By Joel Snyder
Network World, 01/12/04
Original Article on Network World Web Site
The Secure Sockets Layer VPN market brings together many technologies to accomplish the goal of secure remote access. Understanding the strengths and limitations of SSL VPNs means knowing the meaning of four critical terms: proxying, application translation, port forwarding and network extension.
SSL VPN devices all start with at least one function: proxying Web pages. For the SSL VPN system that means connecting to a Web server, downloading a Web page and shipping it back over an SSL connection to the end user's browser. The devil is in the details, but it's pretty easy to understand.
Things get complicated when you start talking about anything other than a Web page. The next step up in complexity involves application translation. A good example of this is how SSL VPN devices treat file servers. The SSL VPN device will talk the native file server protocol, such as Microsoft's CIFS or FTP. But the application protocol is translated by the SSL VPN device from FTP or CIFS on the inside, to HTTP and HTML on the outside so that the end user sees the file server as if it were a Web page, in effect "Webifying" the application.

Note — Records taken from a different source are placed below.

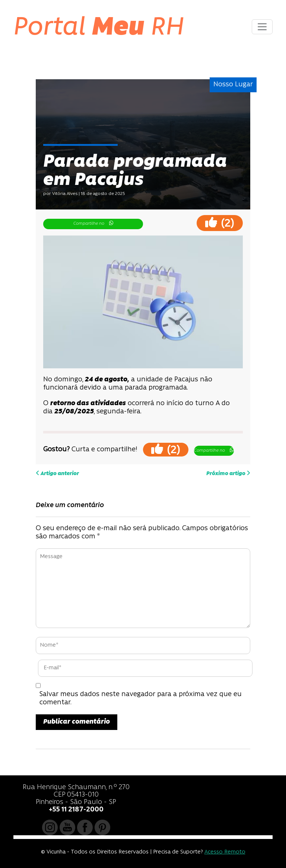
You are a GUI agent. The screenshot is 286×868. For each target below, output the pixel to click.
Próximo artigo (228, 473)
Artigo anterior (57, 473)
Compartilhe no (93, 223)
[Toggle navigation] (262, 27)
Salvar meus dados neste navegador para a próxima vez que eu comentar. (140, 698)
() (220, 222)
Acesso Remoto (225, 852)
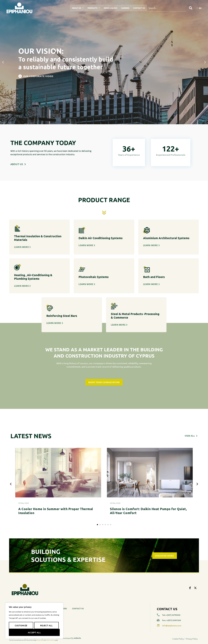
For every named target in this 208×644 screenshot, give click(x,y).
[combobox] (166, 8)
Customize (21, 625)
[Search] (191, 8)
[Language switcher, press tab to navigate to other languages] (199, 8)
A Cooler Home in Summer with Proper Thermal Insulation (56, 511)
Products (94, 8)
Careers (125, 8)
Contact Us (139, 8)
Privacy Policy (40, 640)
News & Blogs (110, 8)
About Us (78, 8)
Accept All (34, 632)
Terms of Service (50, 640)
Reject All (46, 625)
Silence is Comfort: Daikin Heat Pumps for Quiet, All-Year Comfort (148, 511)
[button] (3, 62)
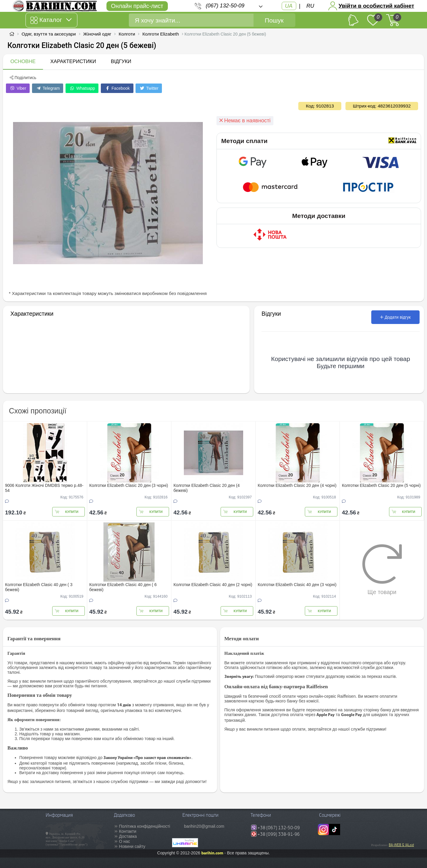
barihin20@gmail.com (204, 826)
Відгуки (121, 61)
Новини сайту (132, 846)
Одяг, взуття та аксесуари (49, 34)
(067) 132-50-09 (225, 5)
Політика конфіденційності (144, 826)
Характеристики (73, 61)
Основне (23, 61)
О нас (124, 841)
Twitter (148, 88)
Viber (18, 88)
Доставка (128, 836)
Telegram (48, 88)
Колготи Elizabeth (161, 34)
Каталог (51, 20)
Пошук (274, 20)
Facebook (117, 88)
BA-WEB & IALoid (401, 845)
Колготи (127, 34)
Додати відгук (395, 317)
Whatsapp (82, 88)
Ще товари (382, 569)
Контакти (127, 831)
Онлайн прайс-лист (137, 6)
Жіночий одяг (97, 34)
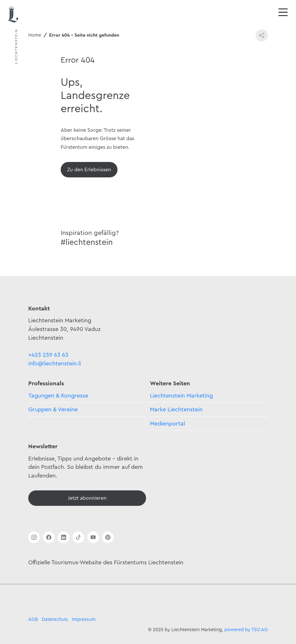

Application translation works for some things, but not for others. Some applications, such as Microsoft Outlook or instant-messaging tools, have a particular look and feel that is lost during the translation to a Web-based interface. This brings us to port forwarding, a technique that works for well-defined applications. Port forwarding requires a very small application that runs on the end user's system, often a Java or ActiveX tool. The port forwarder listens for connections on a port that are defined for each application. When packets come in on that port, they are tunneled inside of an SSL connection to the SSL VPN device, which unpacks them and forwards them to the real application server. To use the port forwarder, the end user simply points the application he wants to run at his own system rather than the real application server.
Port forwarding is a very effective technique, but it also has some severe limitations. For port forwarding to work, the applications need to be well-behaved and predictable in their network connectivity patterns and needs. Although there are port-forwarding tools written in Java that work across platforms, our experience was that port forwarders tend to be platform-specific.
The fourth technology some vendors are including in their products is network extension. SSL VPN network extension connects the end user's system to the corporate network, with access controls only based on network-layer information, such as destination IP address and port number.
Network extension also moves completely away from operating system independence and requires administrative access to the local system. SSL VPN network extension runs on top of the SSL protocol, trading off the higher security of IP Security for simplicity of management and greater robustness in the face of different network topologies, such as firewalls and network address translation.